How to optimize this code?

David Halls

Hi,

This is the computationally intensive part of my code, does anyone have any suggestions on how to optimize it?

delay_idx = (start_pulse_idx-BUFSIZE-delay[0]+max_shift-N_taps)%LONG_BUFSIZE;
// Reset delay_idx
for( idx_samp = 0; idx_samp < BUFSIZE ; idx_samp++) ///BUFSIZE-N_taps
{
y_ll[0] = _dinthsp(p_data[0][idx_samp]);

// Set tap_delay_idx
tap_delay_idx = delay_idx;

// Clear y
y_est_ll[0] = 0;
for(idx_tap = 0; idx_tap < 12; idx_tap++) //N_taps*2
{

// Calculate y_est
y_est_ll[0] = _daddsp(y_est_ll[0],_complex_mpysp(x_ll_shared_data[0][tap_delay_idx],h_est_ll[idx_tap]));

tap_delay_idx++;
tap_delay_idx = ( tap_delay_idx >= LONG_BUFSIZE ) ? LONG_BUFSIZE - tap_delay_idx : tap_delay_idx;
}

delay_idx++;
delay_idx = ( delay_idx >= LONG_BUFSIZE ) ? LONG_BUFSIZE - delay_idx : delay_idx;

// Write output values
x_ll_data[0][idx_samp] = _dsubsp(y_ll[0],y_est_ll[0]);
}

where the *_ll are __float2_t types, p_data is a volatile Uint32*, LONG_BUFSIZE = 10*BUFSIZE, BUFSIZE = 15360, the iterators are global Uint32s,

over 8 years ago

0 David Halls over 8 years ago

Intellectual 1000 points

Splitting into two loops seems to save ~500k ticks, any other suggestions? I only need to shave off another 100k ticks!!! :)

// Convert input values
for( idx_samp = 0; idx_samp < BUFSIZE ; idx_samp++) ///BUFSIZE-N_taps
{
y_ll[idx_samp] = _dinthsp(p_data[0][idx_samp]);
}

// Cancellation
delay_idx = (start_pulse_idx-BUFSIZE-delay[0]+max_shift-N_taps)%LONG_BUFSIZE;
// Reset delay_idx
for( idx_samp = 0; idx_samp < BUFSIZE ; idx_samp++) ///BUFSIZE-N_taps
{

// Set tap_delay_idx
tap_delay_idx = delay_idx;

// Clear y
y_est_ll[0] = 0;
for(idx_tap = 0; idx_tap < 12; idx_tap++) //N_taps*2
{

// Calculate y_est
y_est_ll[0] = _daddsp(y_est_ll[0],_complex_mpysp(x_ll_shared_data[0][tap_delay_idx],h_est_ll[idx_tap]));

tap_delay_idx++;
tap_delay_idx = ( tap_delay_idx >= LONG_BUFSIZE ) ? LONG_BUFSIZE - tap_delay_idx : tap_delay_idx;
}

delay_idx++;
delay_idx = ( delay_idx >= LONG_BUFSIZE ) ? LONG_BUFSIZE - delay_idx : delay_idx;

// Write output values
x_ll_data[0][idx_samp] = _dsubsp(y_ll[idx_samp],y_est_ll[0]);
}

0 Norman Wong over 8 years ago in reply to David Halls

Guru 26430 points

Some general comments not specific to your processor.
Is y_ll and y_est_ll used elsewhere?

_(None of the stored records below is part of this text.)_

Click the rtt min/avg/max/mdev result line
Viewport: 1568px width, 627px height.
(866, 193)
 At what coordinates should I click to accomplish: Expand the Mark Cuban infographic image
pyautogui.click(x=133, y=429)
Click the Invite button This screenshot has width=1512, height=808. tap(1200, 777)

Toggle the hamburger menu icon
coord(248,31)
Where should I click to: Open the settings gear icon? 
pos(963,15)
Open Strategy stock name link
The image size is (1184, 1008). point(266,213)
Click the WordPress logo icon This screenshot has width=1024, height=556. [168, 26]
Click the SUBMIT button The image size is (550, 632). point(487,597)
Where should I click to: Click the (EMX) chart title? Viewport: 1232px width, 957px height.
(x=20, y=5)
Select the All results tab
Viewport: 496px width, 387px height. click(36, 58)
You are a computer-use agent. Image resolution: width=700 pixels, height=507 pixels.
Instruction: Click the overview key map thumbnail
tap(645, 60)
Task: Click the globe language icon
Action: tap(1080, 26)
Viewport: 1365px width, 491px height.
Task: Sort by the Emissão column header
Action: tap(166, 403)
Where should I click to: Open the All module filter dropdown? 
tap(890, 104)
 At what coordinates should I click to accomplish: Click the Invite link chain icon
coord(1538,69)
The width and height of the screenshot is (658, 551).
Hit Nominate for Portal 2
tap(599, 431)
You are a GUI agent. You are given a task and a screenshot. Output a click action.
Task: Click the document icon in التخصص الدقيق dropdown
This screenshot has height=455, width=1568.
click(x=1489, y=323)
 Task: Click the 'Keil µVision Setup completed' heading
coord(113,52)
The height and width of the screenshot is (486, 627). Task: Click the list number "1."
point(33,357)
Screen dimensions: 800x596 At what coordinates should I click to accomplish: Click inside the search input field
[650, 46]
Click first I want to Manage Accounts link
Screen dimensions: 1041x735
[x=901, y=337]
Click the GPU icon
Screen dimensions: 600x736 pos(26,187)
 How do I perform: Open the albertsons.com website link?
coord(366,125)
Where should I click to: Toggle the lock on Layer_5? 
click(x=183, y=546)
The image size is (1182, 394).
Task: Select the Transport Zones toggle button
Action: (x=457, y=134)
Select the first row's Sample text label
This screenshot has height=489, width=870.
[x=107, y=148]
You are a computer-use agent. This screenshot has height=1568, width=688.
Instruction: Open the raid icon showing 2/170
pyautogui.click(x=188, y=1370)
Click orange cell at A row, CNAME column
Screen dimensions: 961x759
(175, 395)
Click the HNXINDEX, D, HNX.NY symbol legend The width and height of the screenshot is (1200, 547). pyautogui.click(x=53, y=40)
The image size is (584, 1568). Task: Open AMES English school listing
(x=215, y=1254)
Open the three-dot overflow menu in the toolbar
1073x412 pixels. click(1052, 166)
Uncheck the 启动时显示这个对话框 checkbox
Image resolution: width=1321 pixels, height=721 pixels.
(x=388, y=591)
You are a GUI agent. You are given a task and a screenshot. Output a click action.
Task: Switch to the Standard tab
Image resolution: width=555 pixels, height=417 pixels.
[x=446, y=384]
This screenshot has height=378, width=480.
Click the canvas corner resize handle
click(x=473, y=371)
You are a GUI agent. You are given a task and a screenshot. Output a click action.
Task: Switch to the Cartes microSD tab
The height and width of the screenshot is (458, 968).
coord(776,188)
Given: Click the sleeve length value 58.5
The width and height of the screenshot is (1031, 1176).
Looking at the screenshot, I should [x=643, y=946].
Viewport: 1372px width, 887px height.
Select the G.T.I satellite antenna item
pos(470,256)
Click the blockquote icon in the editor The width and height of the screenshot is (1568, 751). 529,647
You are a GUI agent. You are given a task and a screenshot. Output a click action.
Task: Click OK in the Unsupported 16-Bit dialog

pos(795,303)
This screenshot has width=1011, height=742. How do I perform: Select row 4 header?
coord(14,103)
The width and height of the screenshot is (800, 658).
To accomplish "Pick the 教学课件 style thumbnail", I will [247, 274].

If not, those two arrays could be replaced by two local variables. The idx increment+check/reset/set could be reordered to check/reset/inc. Making the index variables into local variables would help the compiler putting variables into registers. Hinting that the most commonly used variables should be in registers might help. That works only if your code snippet is contained in it's own function. Assumes it is not part of a large chunk of code.

void dostuf(void)
{
register __float2_t y; // Local summation variable.
register Uint32 tap_delay_idx;
...
// Clear y
y = 0;
for(idx_tap = 0; idx_tap < 12; idx_tap++) //N_taps*2
{
// Calculate y_est
y = _daddsp(y,_complex_mpysp(x_ll_shared_data[0][tap_delay_idx],h_est_ll[idx_tap]));
tap_delay_idx = ( tap_delay_idx == (LONG_BUFSIZE-1) ) ? 0 : tap_delay_idx+1;
}
y_est_ll[0] = y; // Save y.
...
}
More could be done with dereferencing 2D array pointers to 1D array pointers. I guess you pad the LONG_BUFSIZE buffers by BUFSIZE such that you don't bother wrapping around. Avoid the index wrap out tests at the expense of a lot of memory.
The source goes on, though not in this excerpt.